◆ Given problem 1:
List the invited friends whom the passage about the Crossroads benefit concert names as performing alongside Eric Clapton.
◆ Given problem 2:
Continue the passage about the Crossroads benefit concert, picking up after its final sentence.

begin Quoted text

In Concert: A Benefit for the Crossroads Centre at Antigua is a live concert film featuring performances by the British blues musician Eric Clapton and invited friends, such as David Sanborn, Sheryl Crow, Mary J. Blige and Bob Dylan. The DVD and VHS formats were released on 26 October 1999 under license of Warner Bros. Records. The concert tickets revenue was donated to the Crossroads Centre Foundation. It was the first Crossroads Guitar Festival, although titled differently at the time. The release reached various national charts and sold more than 225,000 copies worldwide.

end Quoted text
begin Excerpted data

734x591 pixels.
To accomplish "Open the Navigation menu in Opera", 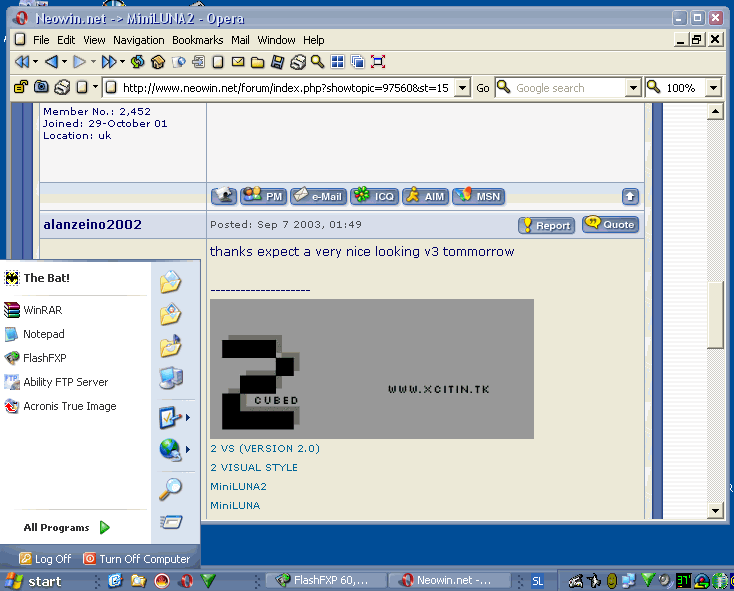I will point(138,40).
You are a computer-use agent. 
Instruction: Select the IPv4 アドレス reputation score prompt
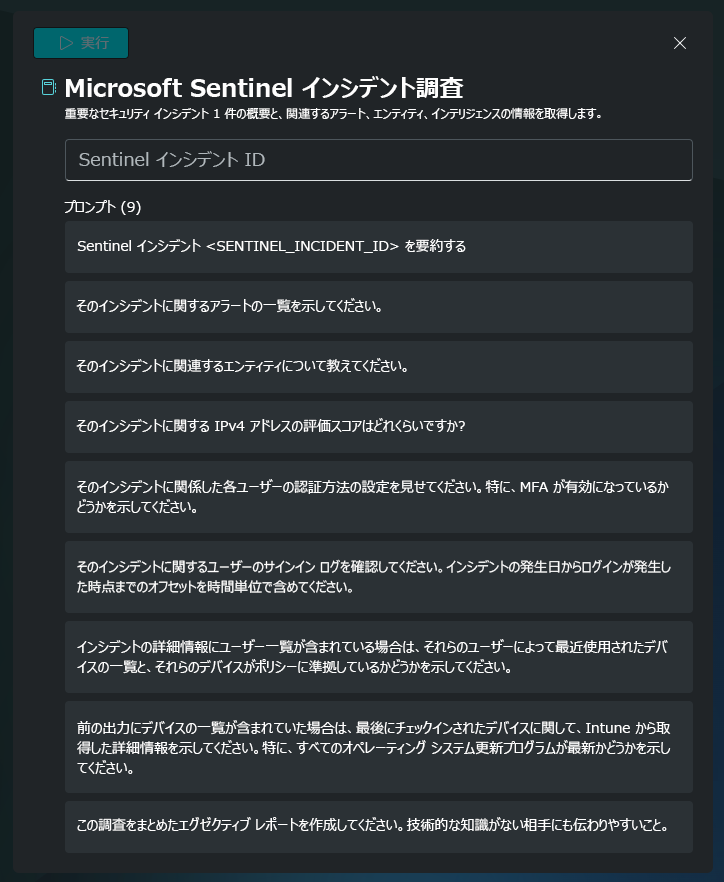coord(379,427)
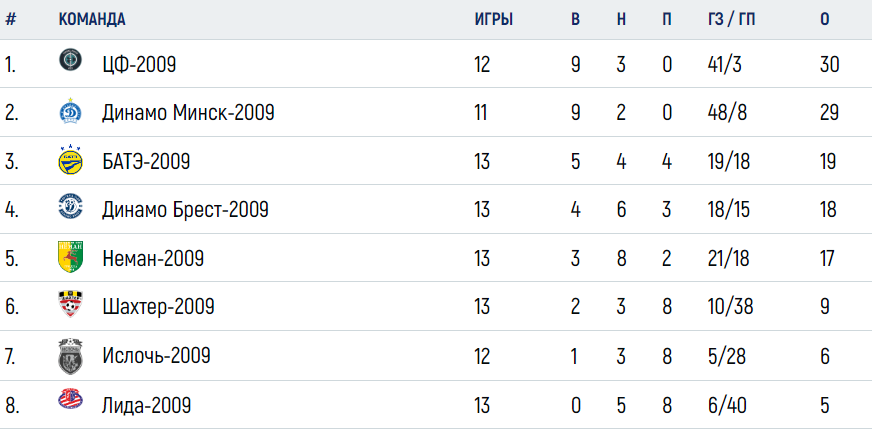Click the О points column header
Viewport: 872px width, 429px height.
click(x=825, y=19)
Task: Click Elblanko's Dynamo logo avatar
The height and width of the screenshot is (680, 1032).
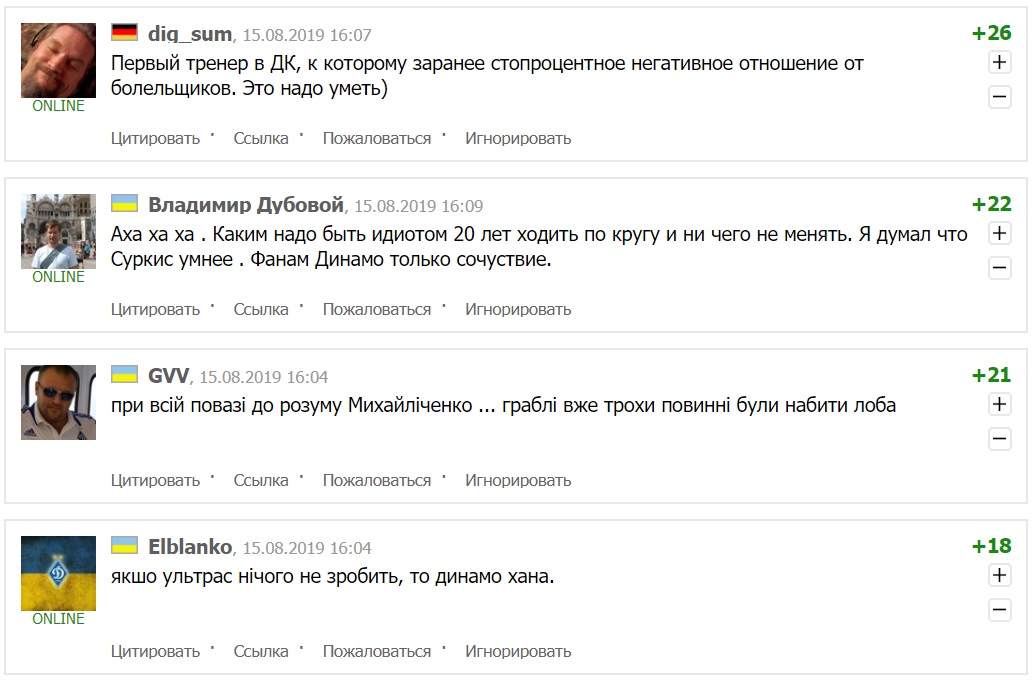Action: 58,573
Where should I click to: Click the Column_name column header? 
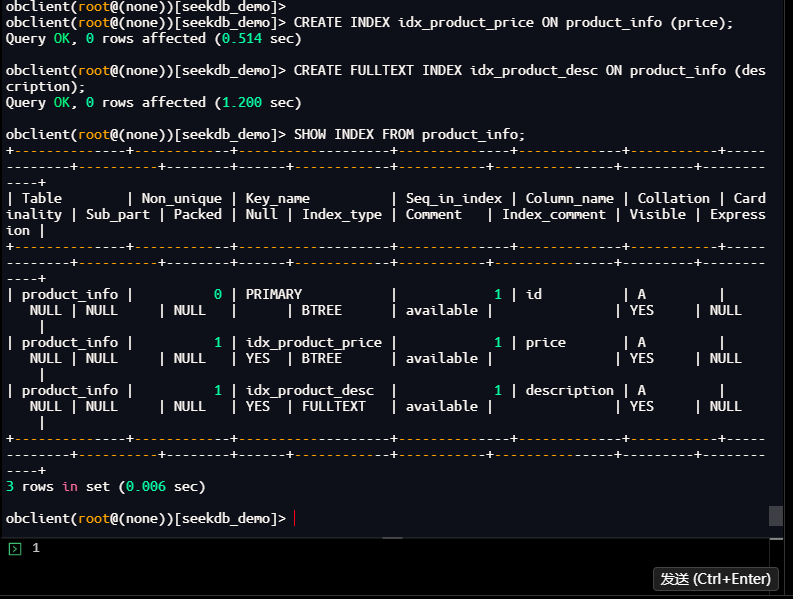pyautogui.click(x=569, y=198)
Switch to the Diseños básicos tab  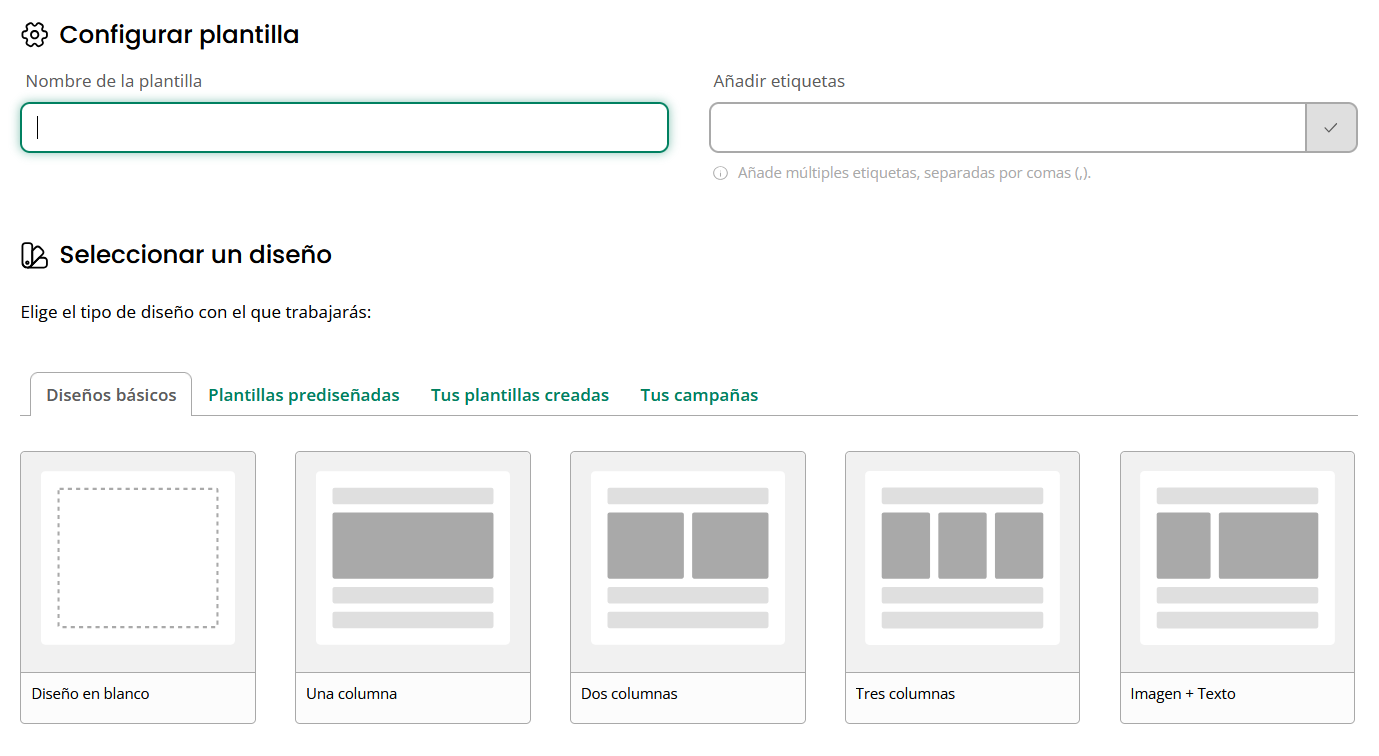tap(111, 395)
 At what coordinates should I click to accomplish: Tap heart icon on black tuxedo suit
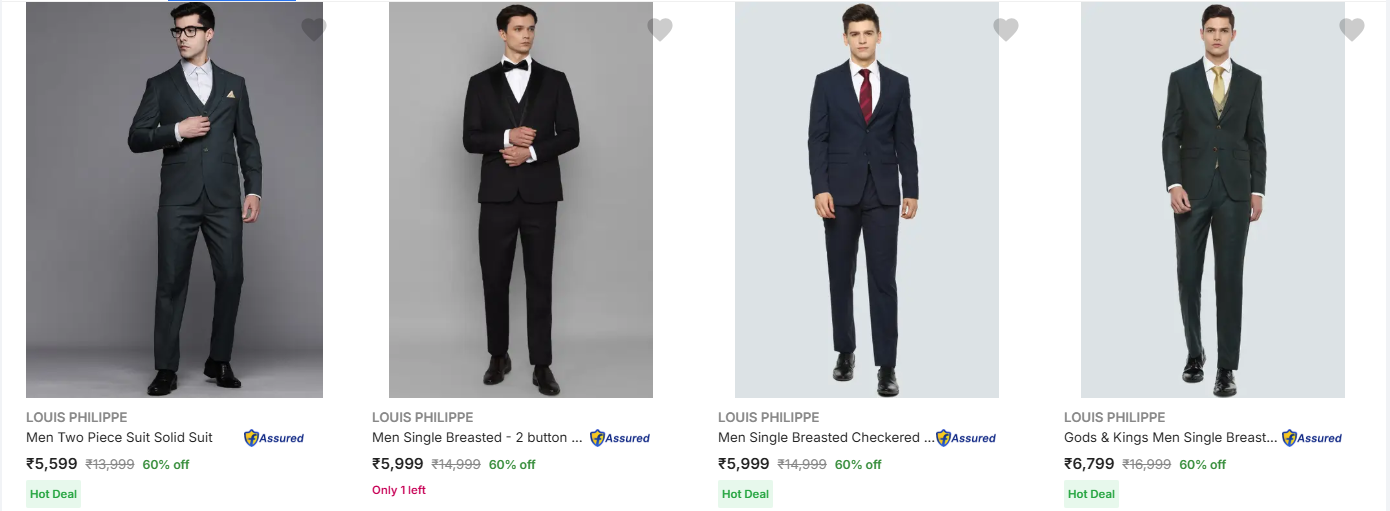point(660,30)
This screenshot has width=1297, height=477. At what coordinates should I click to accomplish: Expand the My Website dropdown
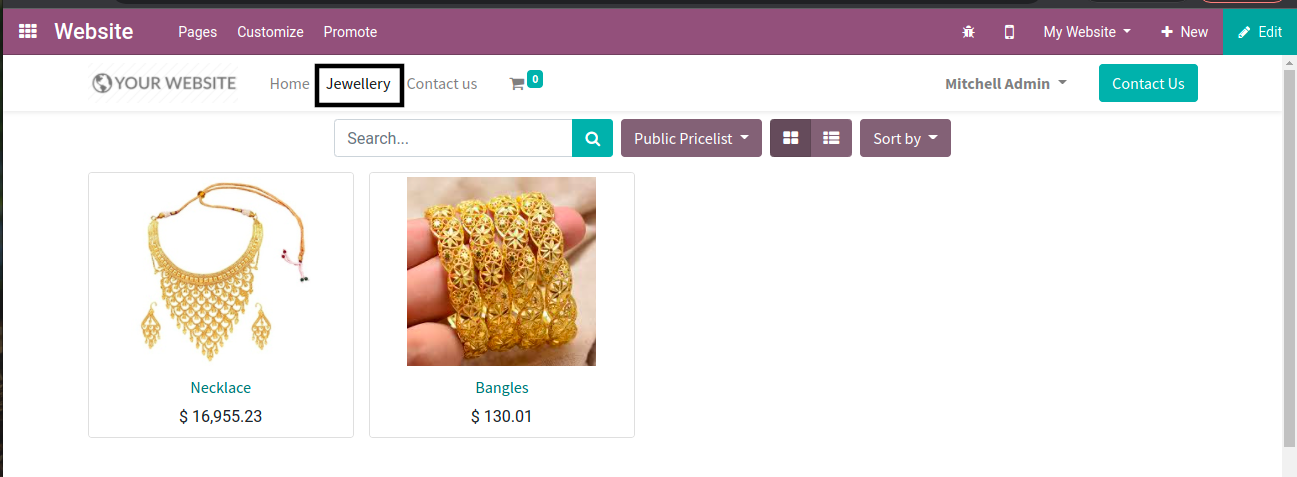pyautogui.click(x=1087, y=32)

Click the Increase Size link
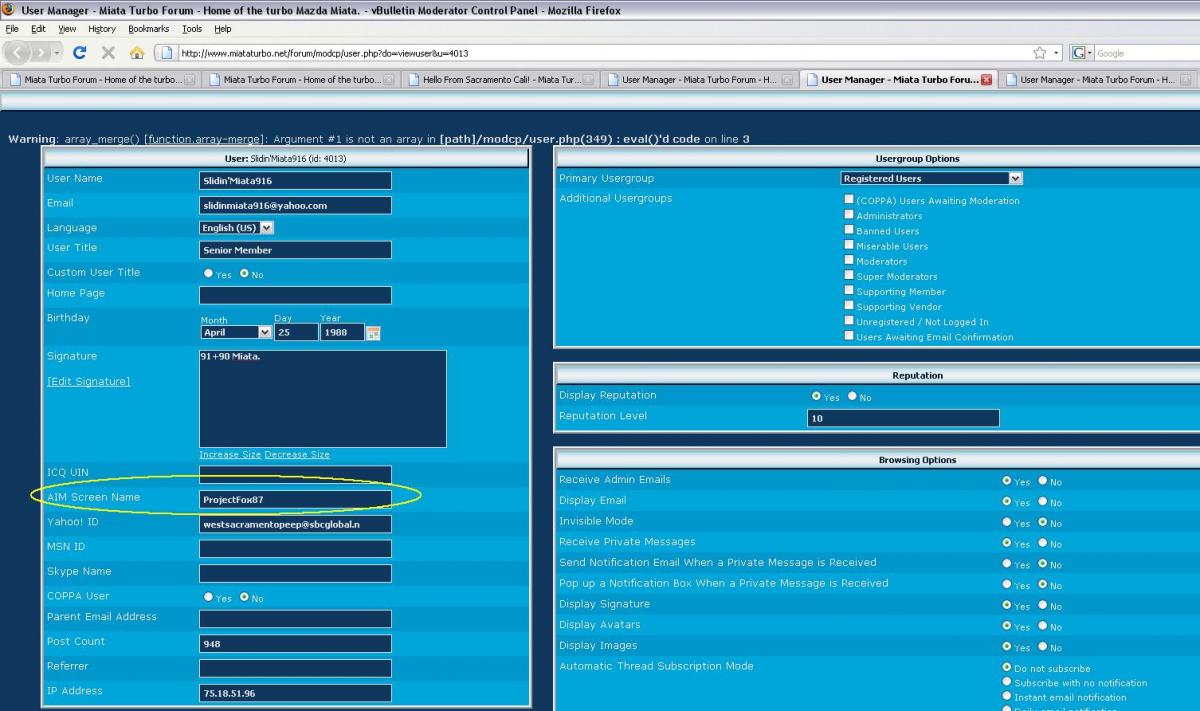click(230, 454)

end Excerpted data

◆ Written reply 1:
David Sanborn, Sheryl Crow, Mary J. Blige, Bob Dylan

◆ Written reply 2:
Chart performance
In Australia, the video album release was awarded a Platinum disc for shipments over 15,000 DVDs in 2005 by the Australian Recording Industry Association. In Concert: A Benefit for the Crossroads Centre at Antigua reached position two on the official music DVD chart compiled by the Associação Brasileira dos Produtores de Discos in Brazil and was certified with a Gold disc commemorating the sale of more than 25,000 copies in the country. In Denmark, the concert film reached number five on the Hitlisten Top 10 music video albums chart and was awarded a Gold status for DVD and VHS shipments of 25,000. The 1999 release peaked at number one on the Portuguese music video chart, selling more than 16,000 copies while on charting. It was certified double Platinum by the Associação Fonográfica Portuguesa in January 2000. In Sweden, In Concert: A Benefit for the Crossroads Centre at Antigua reached number nine on the Sverigetopplistan-chart. It was certified with a Gold disc on 28 October 1999 – two days after its release and quickly achieved a Platinum award on 29 October the same year. In the United Kingdom and the United States, the release was awarded a Gold and Platinum presentation by the British Phonographic Industry and the Recording Industry Association of America for shipments of respectively 25,000 and 100,000 units. In Portugal and Brazil, the video reached the year-end music DVD charts of 2000, where they placed themselves on rankings thirty-one and forty-five.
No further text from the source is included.